--- Provided data ---
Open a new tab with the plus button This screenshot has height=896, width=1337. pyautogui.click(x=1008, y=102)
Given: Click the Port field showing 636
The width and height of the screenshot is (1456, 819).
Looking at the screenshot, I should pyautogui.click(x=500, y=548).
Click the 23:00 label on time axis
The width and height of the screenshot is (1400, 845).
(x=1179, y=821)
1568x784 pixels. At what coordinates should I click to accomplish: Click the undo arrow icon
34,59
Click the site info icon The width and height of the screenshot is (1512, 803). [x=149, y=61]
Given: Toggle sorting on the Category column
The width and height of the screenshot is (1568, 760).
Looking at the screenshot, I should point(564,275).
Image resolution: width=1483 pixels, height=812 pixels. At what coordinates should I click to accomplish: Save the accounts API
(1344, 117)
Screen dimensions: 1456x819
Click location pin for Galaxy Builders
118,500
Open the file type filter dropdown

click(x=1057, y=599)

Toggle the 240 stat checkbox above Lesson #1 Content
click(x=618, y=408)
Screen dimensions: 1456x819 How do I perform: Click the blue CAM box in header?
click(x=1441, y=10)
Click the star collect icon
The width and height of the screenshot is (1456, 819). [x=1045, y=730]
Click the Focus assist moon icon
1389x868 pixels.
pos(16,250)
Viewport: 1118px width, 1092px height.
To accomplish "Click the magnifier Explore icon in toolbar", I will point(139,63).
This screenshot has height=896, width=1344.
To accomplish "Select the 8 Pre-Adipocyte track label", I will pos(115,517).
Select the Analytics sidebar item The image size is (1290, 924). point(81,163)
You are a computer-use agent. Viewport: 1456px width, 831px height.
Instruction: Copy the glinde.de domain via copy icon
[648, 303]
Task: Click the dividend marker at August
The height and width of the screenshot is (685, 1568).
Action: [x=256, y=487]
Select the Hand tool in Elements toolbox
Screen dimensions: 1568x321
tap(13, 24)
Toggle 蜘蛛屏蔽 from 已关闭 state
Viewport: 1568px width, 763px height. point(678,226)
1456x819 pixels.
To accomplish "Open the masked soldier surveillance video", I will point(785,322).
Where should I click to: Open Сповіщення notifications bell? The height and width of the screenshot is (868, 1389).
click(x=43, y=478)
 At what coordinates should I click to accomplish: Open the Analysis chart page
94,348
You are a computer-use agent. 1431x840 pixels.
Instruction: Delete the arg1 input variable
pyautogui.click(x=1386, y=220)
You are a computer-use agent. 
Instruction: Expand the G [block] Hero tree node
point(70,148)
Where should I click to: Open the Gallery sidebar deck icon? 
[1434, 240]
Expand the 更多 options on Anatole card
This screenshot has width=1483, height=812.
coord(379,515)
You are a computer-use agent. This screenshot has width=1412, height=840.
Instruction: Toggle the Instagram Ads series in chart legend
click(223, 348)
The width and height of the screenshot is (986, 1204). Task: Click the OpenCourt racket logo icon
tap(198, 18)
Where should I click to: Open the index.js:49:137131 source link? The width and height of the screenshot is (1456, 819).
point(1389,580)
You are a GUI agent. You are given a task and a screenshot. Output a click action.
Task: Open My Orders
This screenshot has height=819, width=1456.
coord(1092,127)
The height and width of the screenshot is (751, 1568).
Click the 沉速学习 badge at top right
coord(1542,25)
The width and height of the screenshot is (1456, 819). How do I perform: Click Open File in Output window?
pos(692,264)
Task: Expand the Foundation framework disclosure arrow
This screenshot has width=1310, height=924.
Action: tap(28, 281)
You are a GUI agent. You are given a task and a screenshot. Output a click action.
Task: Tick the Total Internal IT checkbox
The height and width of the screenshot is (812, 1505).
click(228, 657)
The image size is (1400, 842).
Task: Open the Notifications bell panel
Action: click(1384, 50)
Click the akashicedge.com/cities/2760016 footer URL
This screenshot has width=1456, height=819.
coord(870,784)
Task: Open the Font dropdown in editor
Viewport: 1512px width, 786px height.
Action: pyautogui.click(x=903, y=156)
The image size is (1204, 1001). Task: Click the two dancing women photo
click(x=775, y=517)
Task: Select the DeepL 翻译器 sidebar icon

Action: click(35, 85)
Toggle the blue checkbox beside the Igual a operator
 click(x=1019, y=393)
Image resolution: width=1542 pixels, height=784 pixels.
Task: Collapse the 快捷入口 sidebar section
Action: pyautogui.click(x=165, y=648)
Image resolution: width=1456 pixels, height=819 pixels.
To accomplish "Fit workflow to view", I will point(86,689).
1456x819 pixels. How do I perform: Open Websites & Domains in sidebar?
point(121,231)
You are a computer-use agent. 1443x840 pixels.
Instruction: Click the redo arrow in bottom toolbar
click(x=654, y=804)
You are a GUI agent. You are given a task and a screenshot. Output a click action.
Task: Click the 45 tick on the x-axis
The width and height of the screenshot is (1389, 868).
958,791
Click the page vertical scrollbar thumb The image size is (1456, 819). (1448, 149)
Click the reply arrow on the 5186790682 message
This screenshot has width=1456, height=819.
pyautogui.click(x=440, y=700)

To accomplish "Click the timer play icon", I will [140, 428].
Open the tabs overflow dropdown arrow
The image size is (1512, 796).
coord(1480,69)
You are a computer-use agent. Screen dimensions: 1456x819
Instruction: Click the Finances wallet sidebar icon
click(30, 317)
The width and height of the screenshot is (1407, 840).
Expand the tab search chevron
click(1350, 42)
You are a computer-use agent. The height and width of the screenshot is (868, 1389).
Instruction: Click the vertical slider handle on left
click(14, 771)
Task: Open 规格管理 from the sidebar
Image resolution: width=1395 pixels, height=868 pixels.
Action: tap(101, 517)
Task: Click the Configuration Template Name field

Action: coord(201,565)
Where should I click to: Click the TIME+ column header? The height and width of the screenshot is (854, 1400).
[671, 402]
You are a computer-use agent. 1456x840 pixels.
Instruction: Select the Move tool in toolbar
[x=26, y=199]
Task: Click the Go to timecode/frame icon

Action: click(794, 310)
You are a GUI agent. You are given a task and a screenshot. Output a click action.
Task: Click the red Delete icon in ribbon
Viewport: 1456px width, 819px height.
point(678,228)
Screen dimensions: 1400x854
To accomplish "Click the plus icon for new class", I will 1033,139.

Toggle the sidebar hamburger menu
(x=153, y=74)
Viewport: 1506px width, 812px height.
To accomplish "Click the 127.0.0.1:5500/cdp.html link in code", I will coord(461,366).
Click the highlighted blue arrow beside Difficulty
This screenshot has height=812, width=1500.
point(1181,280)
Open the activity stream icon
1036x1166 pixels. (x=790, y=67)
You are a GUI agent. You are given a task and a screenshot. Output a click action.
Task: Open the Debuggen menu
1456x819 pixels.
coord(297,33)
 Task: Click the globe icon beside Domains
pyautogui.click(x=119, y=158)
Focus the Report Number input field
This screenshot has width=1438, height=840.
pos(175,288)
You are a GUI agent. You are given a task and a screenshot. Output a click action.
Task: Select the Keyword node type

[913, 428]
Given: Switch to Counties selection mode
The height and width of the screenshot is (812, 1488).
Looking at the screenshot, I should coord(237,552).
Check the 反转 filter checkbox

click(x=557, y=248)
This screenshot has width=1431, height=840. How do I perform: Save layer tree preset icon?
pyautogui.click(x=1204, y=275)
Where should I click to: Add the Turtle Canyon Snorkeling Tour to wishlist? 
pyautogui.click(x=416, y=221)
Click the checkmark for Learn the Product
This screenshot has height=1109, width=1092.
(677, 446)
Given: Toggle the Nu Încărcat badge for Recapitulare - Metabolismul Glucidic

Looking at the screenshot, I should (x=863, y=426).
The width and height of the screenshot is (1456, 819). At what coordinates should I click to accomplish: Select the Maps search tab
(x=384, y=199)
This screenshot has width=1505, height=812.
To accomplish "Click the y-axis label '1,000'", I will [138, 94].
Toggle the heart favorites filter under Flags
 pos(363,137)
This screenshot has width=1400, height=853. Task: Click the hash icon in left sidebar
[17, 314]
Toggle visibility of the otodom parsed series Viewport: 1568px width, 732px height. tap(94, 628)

--- Assigned task ---
Return nothing but the lines from the start of the listing above through the line containing "Given: Click the Port field showing 636", exactly as given.

--- Result below ---
Open a new tab with the plus button This screenshot has height=896, width=1337. pyautogui.click(x=1008, y=102)
Given: Click the Port field showing 636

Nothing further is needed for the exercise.